Balance Scalability and Elasticity When Buying Hardware

Businesses need to ensure that their data centers are well equipped to handle business demands. A sustainable database and database management system must be elastic and scalable at all times. Custom-built systems can provide the flexibility you need, but reconfiguration might be cheaper. You can extend the life of your hardware to help achieve your elasticity and scalability goals.

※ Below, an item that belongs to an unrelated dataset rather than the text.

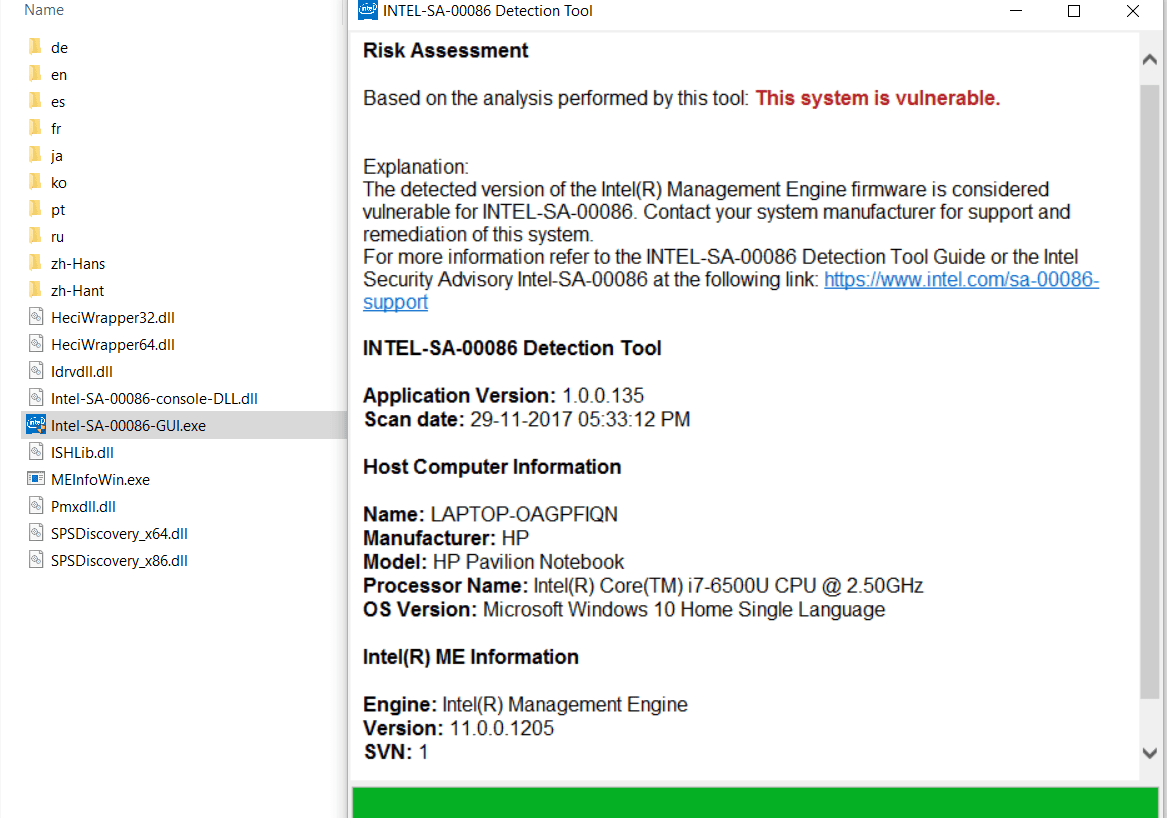Viewport: 1167px width, 818px height.
Task: Click the Pmxdll.dll file icon
Action: pyautogui.click(x=36, y=506)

You Need Both Elasticity and Scalability

In this era of digital transformation, businesses both big and small are making tactical and strategic commitments to technology as a principal driver of competitive success. To reap the fruits that technology brings, businesses need to ensure that their databases are well equipped to handle business demands. At a very minimum, a sustainable database and database management system must be elastic and scalable at all times.  Since databases are significant investments, it makes sense for businesses to understand these essential database concepts so they can make informed purchase decisions and know how to balance elasticity and scalability for optimum performance.

Elasticity

In simple terms, elasticity is the capacity of a system to allocate available technical resources as needed. During business operations, a database processes a wide array of workloads. To process the data as quickly as possible, the system provisions or deprovisions resources based on the current demand. With elasticity, resources are taken away or added to prevent under or over-allocation.

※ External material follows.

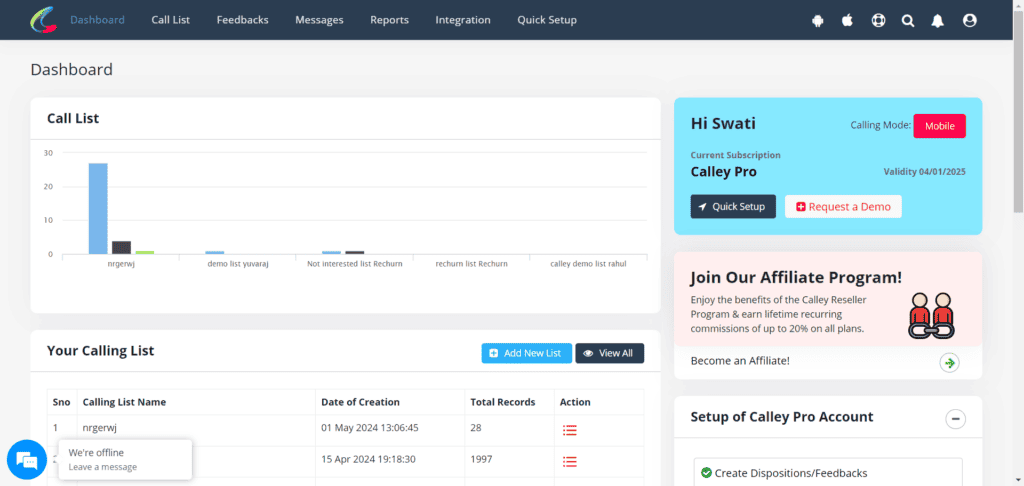Viewport: 1024px width, 486px height.
Task: Open the Android app icon
Action: (818, 20)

If resources are under-allocated, performance is slowed and application abandonment follows. On the other hand, allocating too many resources to a service equates to waste and this can slow down other services. Since all databases deal with elasticity differently, it is imperative to know the degree of elasticity the brand you are considering purchasing possesses. Flexible databases, with a high quantity change tolerance and manageable clustering, are some qualities of elasticity.

Scalability

Scalability refers to a system’s capacity to handle an increase or decrease in workloads without negatively affecting its productivity. A scalable system can, therefore, be said to be an adaptable one. This is essential since workloads change from time to time. During business operations, there will be times of high and low demand and these may or may not be predictable. High workloads require more resources to prevent the system from slowing down. With a scalable system, resources are added as they are needed, to ensure the system can handle increasing workloads.

Scale databases: Horizontally and Vertically

Since scalability is one of the primary concepts of a database management system (DBMS) and databases, it is important to know whether they can be scaled horizontally or vertically. In some cases, the two can be combined. Each option, however, comes with pros and cons.

Horizontal Scaling

Also known as scaling out, horizontal scaling is the process of adding more hardware resources to a system. It typically involves adding new servers to an already existing system.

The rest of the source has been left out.